C’est le lieu de souligner que la hausse envisagée varie entre 10 000 et 140 000 francs CFA selon le type de véhicule de transport. Les restaurants et débits de boissons, qui réalisent un chiffre d’affaires annuel inférieur à 3 millions de francs CFA, paieront quant à eux 150 000 francs CFA au titre de l’impôt synthétique.
Outre la révision des taux et modalités de l’impôt synthétique, qui va avoir des conséquences évidentes pour ceux qui exercent dans les secteurs d’activités concernés, le projet de loi de finances 2019 prévoit d’instituer une nouvelle taxe sur les activités financières (TAFI), qui s’appliquera aux opérations qui se rattachent aux activités bancaires ou financières, et d’une manière générale au commerce des valeurs et de l’argent. L’assiette de cette nouvelle taxe, dont le taux est de 18%, est constituée par le montant brut des intérêts, des agios, des commissions et autres rémunérations.
Comme on peut le constater à travers juste ces quelques nouvelles mesures, la pression fiscale continuera à s’accentuer sur les couches populaires; alors même que le dernier rapport du PNUD sur le développement humain dans le monde vient de montrer que le Niger occupe toujours la dernière place en matière d’indice du développement humain (IDH). C’est le lieu de souligner que ce classement confirme ce que les organisations de la société civile n’ont eu de cesse de dénoncer, à savoir que le faible niveau d’investissement de l’État dans les secteurs sociaux de base : éducation, santé, alimentation, etc. Ce classement montre également que les priorités du gouvernement en matière d’allocation de ressources sont loin d’être celles des populations laborieuses du pays.

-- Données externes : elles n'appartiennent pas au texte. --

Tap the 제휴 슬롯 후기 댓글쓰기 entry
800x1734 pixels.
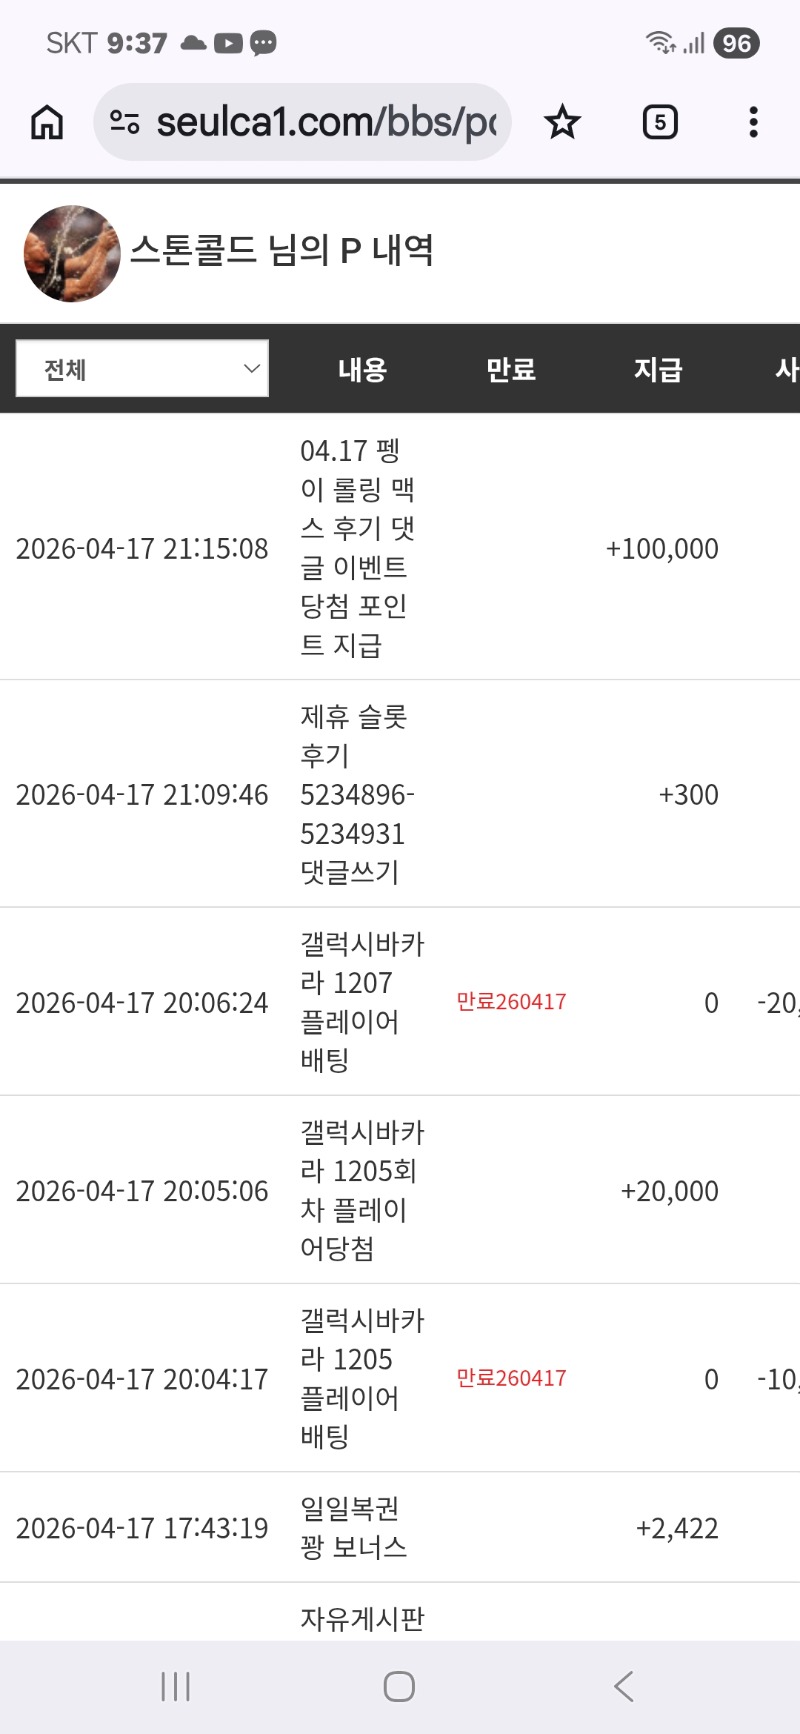(x=356, y=794)
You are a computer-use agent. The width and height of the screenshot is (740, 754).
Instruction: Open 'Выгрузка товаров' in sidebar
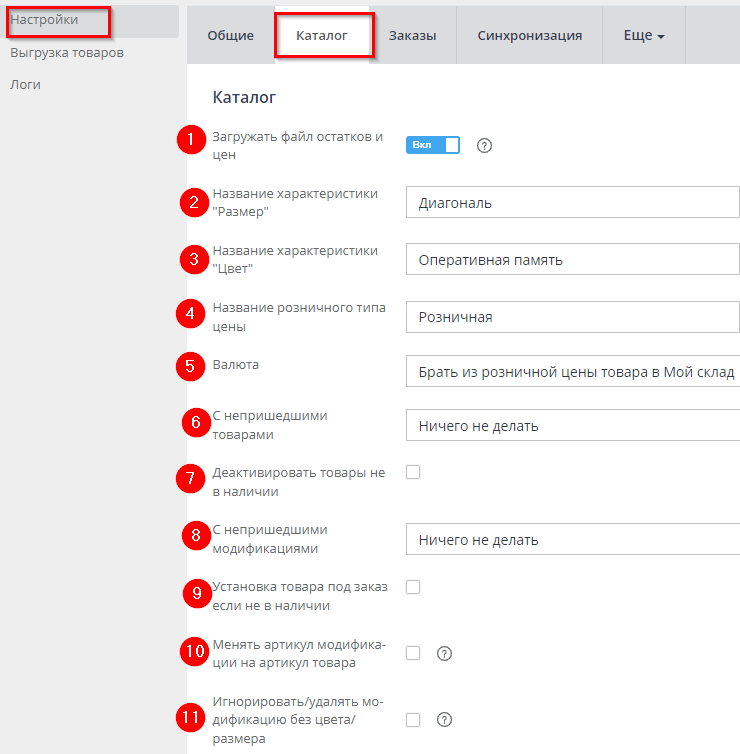(x=67, y=52)

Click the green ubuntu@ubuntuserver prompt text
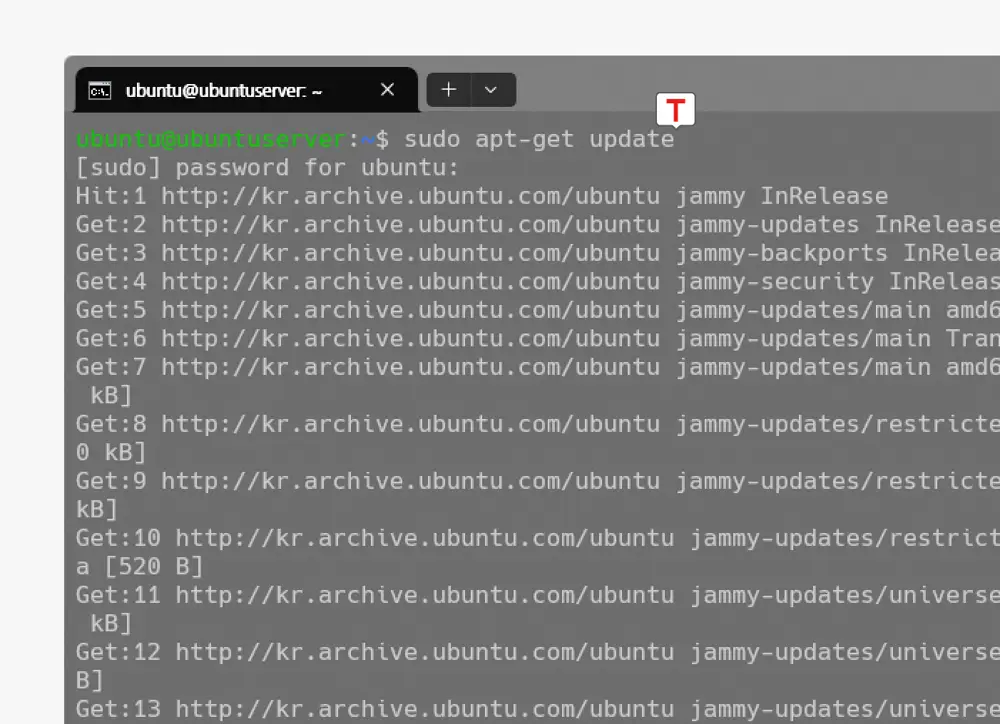[x=211, y=139]
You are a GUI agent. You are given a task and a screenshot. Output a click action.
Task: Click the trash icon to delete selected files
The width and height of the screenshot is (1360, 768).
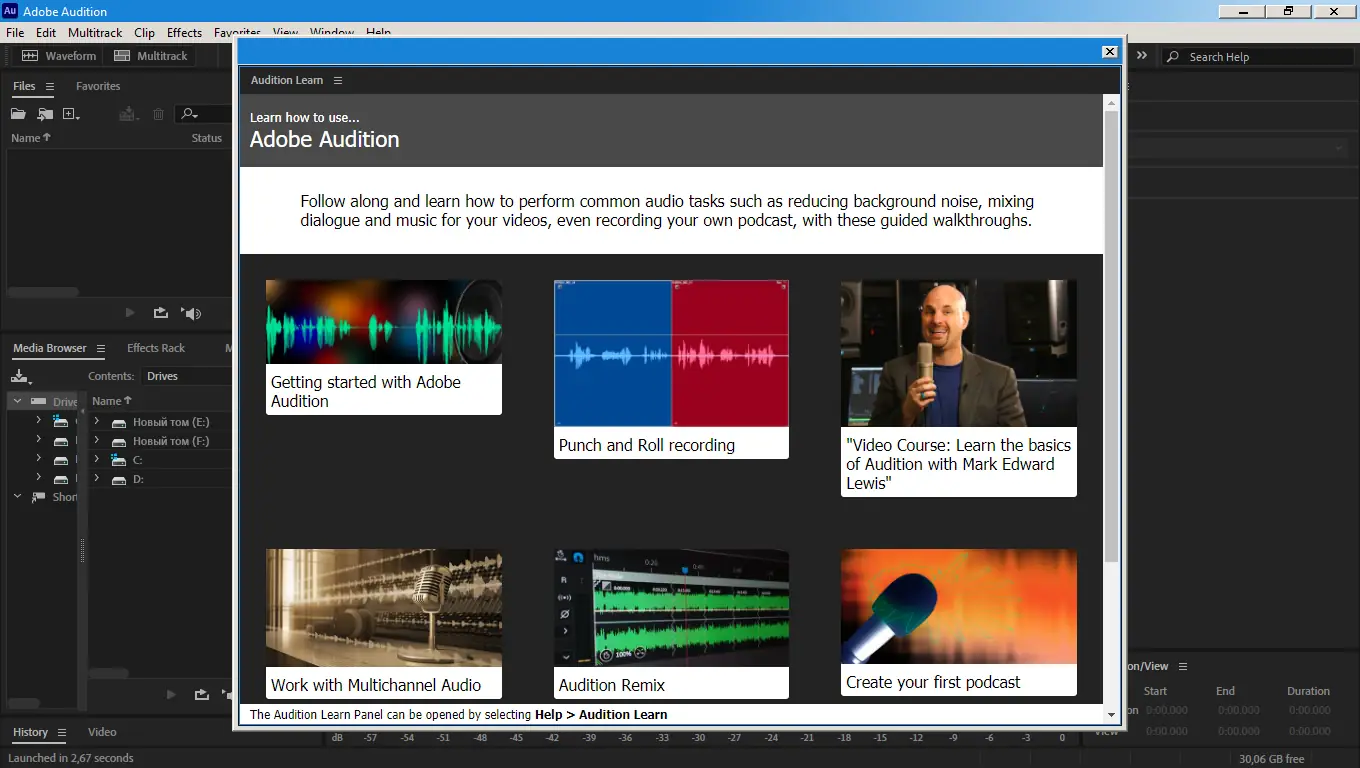tap(158, 113)
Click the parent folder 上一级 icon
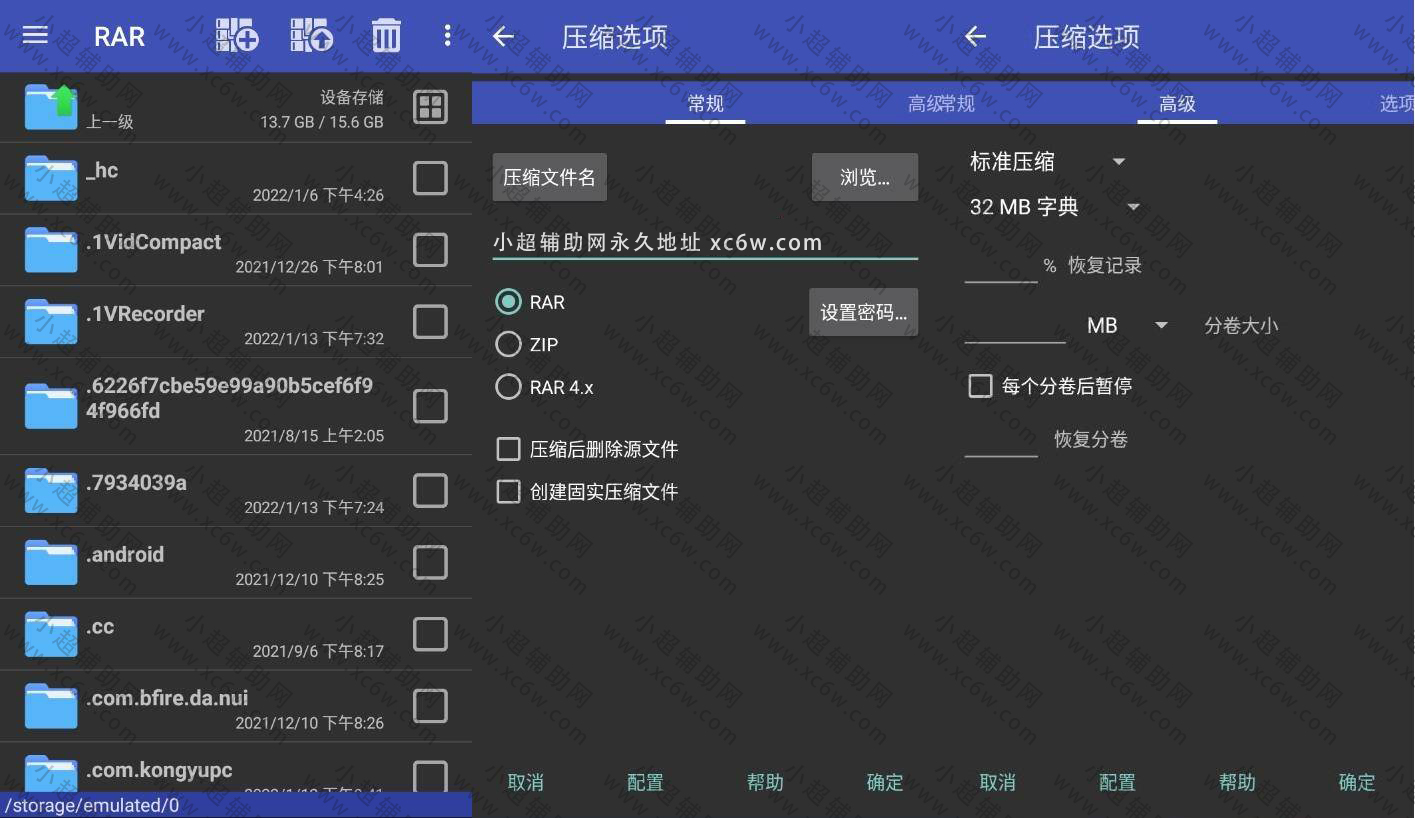Image resolution: width=1415 pixels, height=818 pixels. pyautogui.click(x=50, y=106)
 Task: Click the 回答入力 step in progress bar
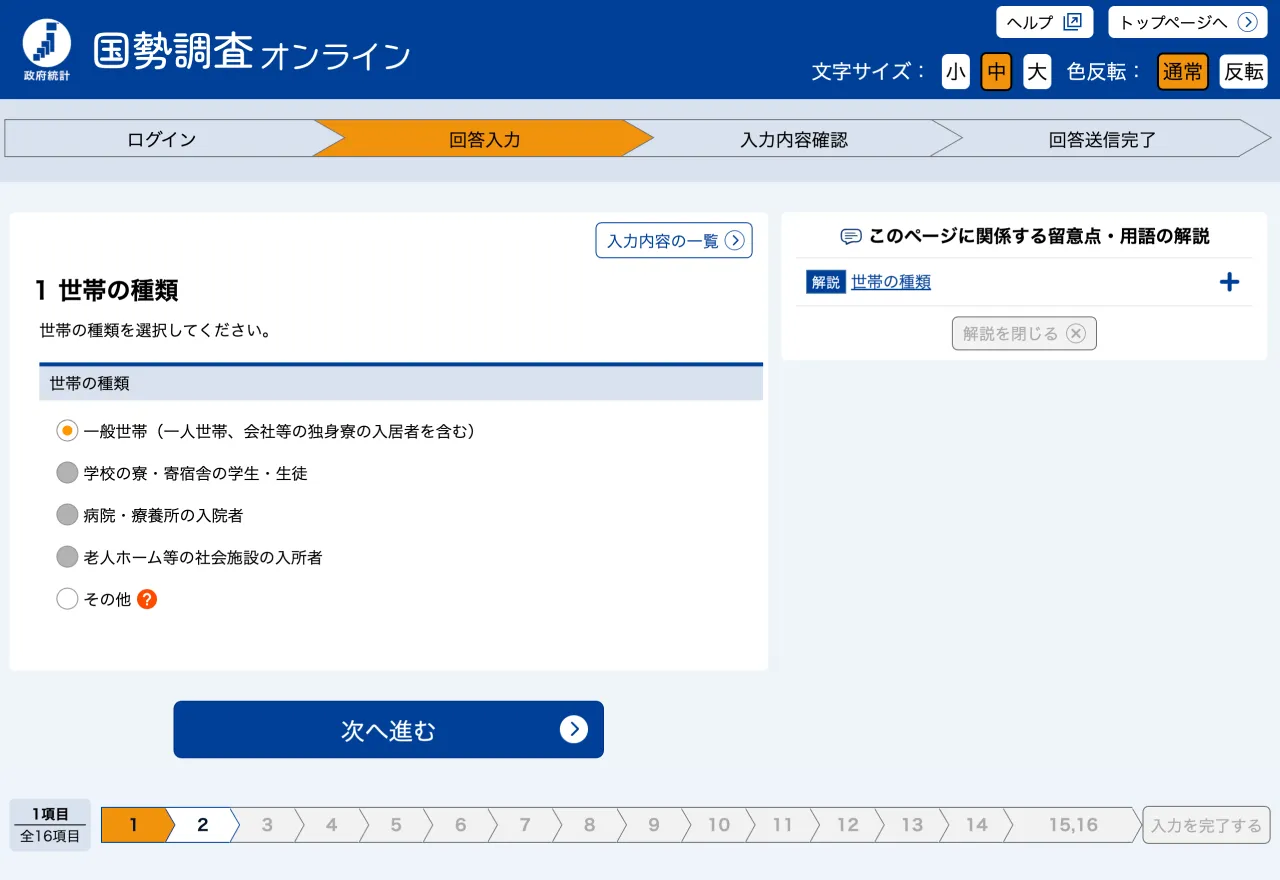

Aussi, eu égard à la volonté du gouvernement de continuer à mettre la pression fiscale sur les couches populaires, constatant sa volonté affirmée de continuer à narguer les Nigériens et les Nigériennes, nous, organisations de la société civile, regroupées au sein du Cadre de concertation et d’actions citoyennes, convaincues que seule une mobilisation citoyenne forte peut arrêter la dérive antisociale et antidémocratique du régime en place :
1-Réaffirmons notre ferme détermination à poursuivre les journées d’action citoyenne contre les mesures antisociales contenues dans la loi de finances 2018 et le projet 2019, la dérive autoritaire marquée par des violations répétées de la Constitution et des droits et libertés, la mauvaise gouvernance caractérisée par la corruption et la caporalisation de toutes les institutions indépendantes y compris la justice, et l’aliénation de la souveraineté de notre pays symbolisée par la présence massive des forces militaires extérieures d’occupation et les contrats léonins signés avec les compagnies minières et pétrolières;
2-Invitons l’ensemble de citoyens et citoyennes à prendre part massivement à la journée d’actions citoyennes prévue le 23 septembre 2018 sur l’ensemble du territoire national, pour marquer leur refus de plier face à un gouvernement entêté, clairement à la solde des intérêts étrangers, qui continue à croire que les Nigériens vont se fatiguer de manifester et finir par avaler la couleuvre des lois antisociales comme ils ont avalé bien d’autres forfaitures;
3-Apportons notre indéfectible soutien à tous nos camarades qui continuent de croupir, depuis si longtemps, dans les geôles du régime en place, et les assurons de notre détermination à nous battre pour obtenir non seulement leur libération, mais aussi la fin de la dérive autoritaire en cours dans notre pays.